Another example of a mechanism providing a solution to the problem of torsional compliance of the shaft of a steerable instrument is described in International Patent Application No. WO 94/17965 (FIG. 1): the mechanism is planar and consists in a chain of articulated, crossed four bar linkages with rigid links allowing to change the curvature of the linkage in its plane under the power of a suitable actuator. This solution ensures adequate stiffness in any direction, but it is planar, so it allows only steering of the instrument tip in a plane.

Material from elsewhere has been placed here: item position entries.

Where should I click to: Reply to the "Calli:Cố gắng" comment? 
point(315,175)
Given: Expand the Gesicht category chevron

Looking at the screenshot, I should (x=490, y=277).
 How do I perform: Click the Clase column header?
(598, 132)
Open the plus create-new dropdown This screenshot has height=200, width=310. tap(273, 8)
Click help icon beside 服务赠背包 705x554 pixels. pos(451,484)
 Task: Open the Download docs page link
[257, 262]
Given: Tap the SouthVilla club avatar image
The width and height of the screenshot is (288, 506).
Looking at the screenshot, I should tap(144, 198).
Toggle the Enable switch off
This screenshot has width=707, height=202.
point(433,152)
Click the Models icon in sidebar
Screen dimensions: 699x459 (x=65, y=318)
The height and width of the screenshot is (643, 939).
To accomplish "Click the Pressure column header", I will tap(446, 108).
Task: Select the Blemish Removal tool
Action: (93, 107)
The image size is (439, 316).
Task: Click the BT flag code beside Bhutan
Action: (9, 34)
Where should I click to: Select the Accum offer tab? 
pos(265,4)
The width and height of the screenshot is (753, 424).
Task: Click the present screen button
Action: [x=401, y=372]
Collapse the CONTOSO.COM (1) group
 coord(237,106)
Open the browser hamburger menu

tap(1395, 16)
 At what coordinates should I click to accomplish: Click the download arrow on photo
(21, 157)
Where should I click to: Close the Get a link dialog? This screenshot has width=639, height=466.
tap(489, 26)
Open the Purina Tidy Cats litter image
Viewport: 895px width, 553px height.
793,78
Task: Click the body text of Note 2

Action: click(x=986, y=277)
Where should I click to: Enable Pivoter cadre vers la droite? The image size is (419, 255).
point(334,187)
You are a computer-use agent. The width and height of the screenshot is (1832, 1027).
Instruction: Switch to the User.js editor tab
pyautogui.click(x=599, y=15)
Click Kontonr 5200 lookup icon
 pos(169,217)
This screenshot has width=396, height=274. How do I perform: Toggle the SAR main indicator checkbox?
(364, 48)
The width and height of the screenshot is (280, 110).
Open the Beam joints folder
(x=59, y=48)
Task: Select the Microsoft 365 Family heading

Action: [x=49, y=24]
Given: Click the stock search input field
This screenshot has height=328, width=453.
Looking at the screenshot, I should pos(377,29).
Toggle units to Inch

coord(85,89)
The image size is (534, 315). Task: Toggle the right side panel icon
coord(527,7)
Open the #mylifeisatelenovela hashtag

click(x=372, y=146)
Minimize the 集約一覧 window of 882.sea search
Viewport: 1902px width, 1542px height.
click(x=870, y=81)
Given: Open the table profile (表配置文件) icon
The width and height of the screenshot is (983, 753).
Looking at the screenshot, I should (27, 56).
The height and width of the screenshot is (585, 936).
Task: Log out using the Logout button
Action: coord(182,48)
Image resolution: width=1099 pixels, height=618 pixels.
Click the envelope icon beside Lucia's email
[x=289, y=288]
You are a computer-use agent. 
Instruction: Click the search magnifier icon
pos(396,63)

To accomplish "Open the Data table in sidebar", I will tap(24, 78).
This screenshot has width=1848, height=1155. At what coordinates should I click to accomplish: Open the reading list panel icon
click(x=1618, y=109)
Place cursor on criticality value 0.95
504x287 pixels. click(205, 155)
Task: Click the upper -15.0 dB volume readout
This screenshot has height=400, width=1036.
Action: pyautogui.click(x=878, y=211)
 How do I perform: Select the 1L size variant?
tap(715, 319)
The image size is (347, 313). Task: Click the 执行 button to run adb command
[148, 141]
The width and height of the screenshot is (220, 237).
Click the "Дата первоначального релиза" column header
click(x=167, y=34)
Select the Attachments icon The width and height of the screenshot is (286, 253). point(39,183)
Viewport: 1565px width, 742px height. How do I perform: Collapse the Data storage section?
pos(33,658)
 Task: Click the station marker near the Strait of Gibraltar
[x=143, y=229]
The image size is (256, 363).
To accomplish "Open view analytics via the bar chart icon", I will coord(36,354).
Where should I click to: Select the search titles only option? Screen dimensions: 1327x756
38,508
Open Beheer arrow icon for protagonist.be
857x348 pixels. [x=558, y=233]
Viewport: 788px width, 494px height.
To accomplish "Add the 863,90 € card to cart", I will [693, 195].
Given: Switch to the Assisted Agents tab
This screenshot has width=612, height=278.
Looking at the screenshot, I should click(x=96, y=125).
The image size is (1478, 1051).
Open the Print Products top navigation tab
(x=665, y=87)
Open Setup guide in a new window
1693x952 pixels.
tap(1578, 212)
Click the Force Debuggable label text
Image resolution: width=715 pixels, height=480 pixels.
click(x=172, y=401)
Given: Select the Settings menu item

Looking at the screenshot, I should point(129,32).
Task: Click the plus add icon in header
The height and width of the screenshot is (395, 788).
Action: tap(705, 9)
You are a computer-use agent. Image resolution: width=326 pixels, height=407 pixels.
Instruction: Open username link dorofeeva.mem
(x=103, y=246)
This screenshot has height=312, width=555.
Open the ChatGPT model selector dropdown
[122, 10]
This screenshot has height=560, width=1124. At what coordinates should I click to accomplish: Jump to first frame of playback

The system described in International Application No. WO 90/05491 (FIG. 1) includes a steerable distal end made with vertebrae that allows for placement of a tool for the application of a staple for aneurysm. The vertebrae configuration does not allow correct kinematic operation of the mechanism because the average curve changes its length during operation. As a consequence of the change in the length of the average curve of the instrument, the instrument itself is not suitable for guiding fiber optics. In addition, another consequence of the change in the length of the average curve is that the actuation cable passing through the vertebrae is deformed as a consequence of bending of the instrument, and this may cause improper and/or undesired operation of the actuated tool.